<コラム>中国で日本語と中国語のバイリンガル教育、簡単なようで難しい

<コラム>中国で日本語と中国語のバイリンガル教育、簡単なようで難しい
最近は各界において若年世代の活躍が目覚ましい。一方で僕らが日本人と中国人のハーフである4歳になる娘にかけるささやかな期待は、娘が大きくなってからバイリンガルになるということだけだ。ただしこれは、簡単なようで難しい。写真は中国の日本語スクールの広告。(Record China)
最近は各界において若年世代の活躍が目覚ましい。一方で僕らが日本人と中国人のハーフである4歳になる娘にかけるささやかな期待は、娘が大きくなってからバイリンガルになるということだけだ。ただしこれは、簡単なようで難しい。

まず、なぜ簡単なのかといえば、もし国際結婚をしているなら二国間をそれなりに自由に行き来できる故、2つの言語環境に容易に身を置けるからだ。

ご存知の方も多いかと思うが、言語上の影響力というのは一番が社会(子どもの場合は学校)、二番目に両親(特に母親)、三番目に教育(特に早期教育)と続く。
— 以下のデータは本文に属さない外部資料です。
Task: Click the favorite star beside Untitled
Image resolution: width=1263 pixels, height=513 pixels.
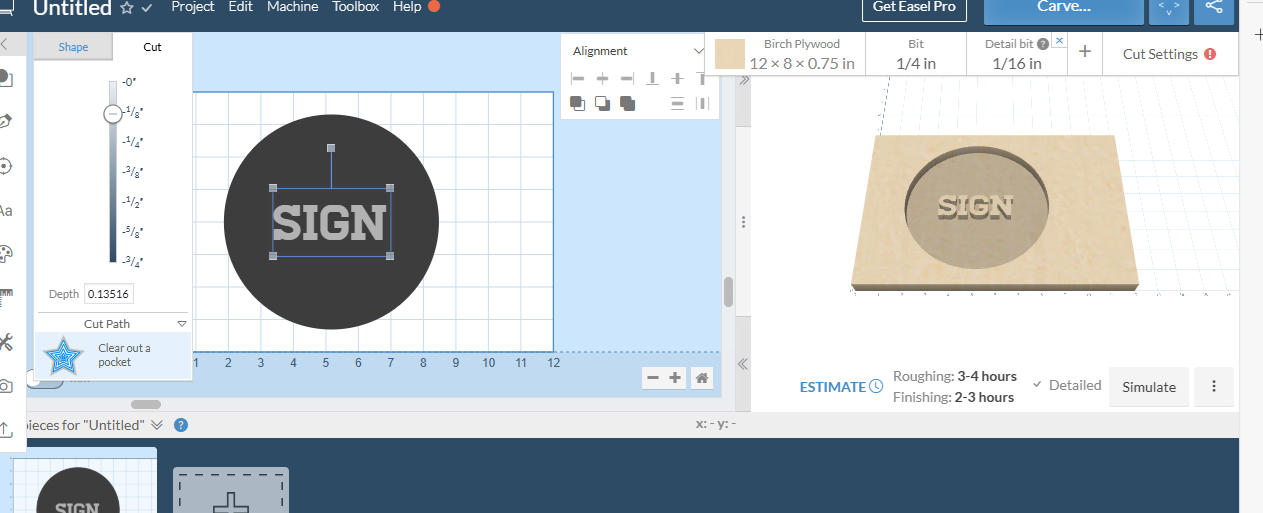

簡単な話をすれば、お金を出して子どもに英語なりの早期教育を受けさせれば効果をそれなりに見込めるが、それは両親が毎日のように母語で話しかける効果には及ばず、それとて子どもが学校などで数年にわたり受ける言語上の影響力を上回ることはない。

結果として例えば移民の子どもたちは、両親の母語と移民先の言語とをほぼ同程度、もしくは母語に勝って移民先の言語を操れる。

興味深いのは、彼らの大多数はお金があるので移民したのではない。むしろお金がないので移民という最終手段に訴えた結果、高額な早期教育に勝る万人向けの英才教育の機会を手に入れた。しかも、それだけではない。

多くの人が誤解しがちなことだが、語学は才能による差異というものが他の分野に比べて小さい。例えばあなたの日本語能力は、隣に住む人の日本語能力とほとんど大差ないのではないだろうか。そんな平均的な日本語能力イコール日本語ネイティブレベルにほかならない。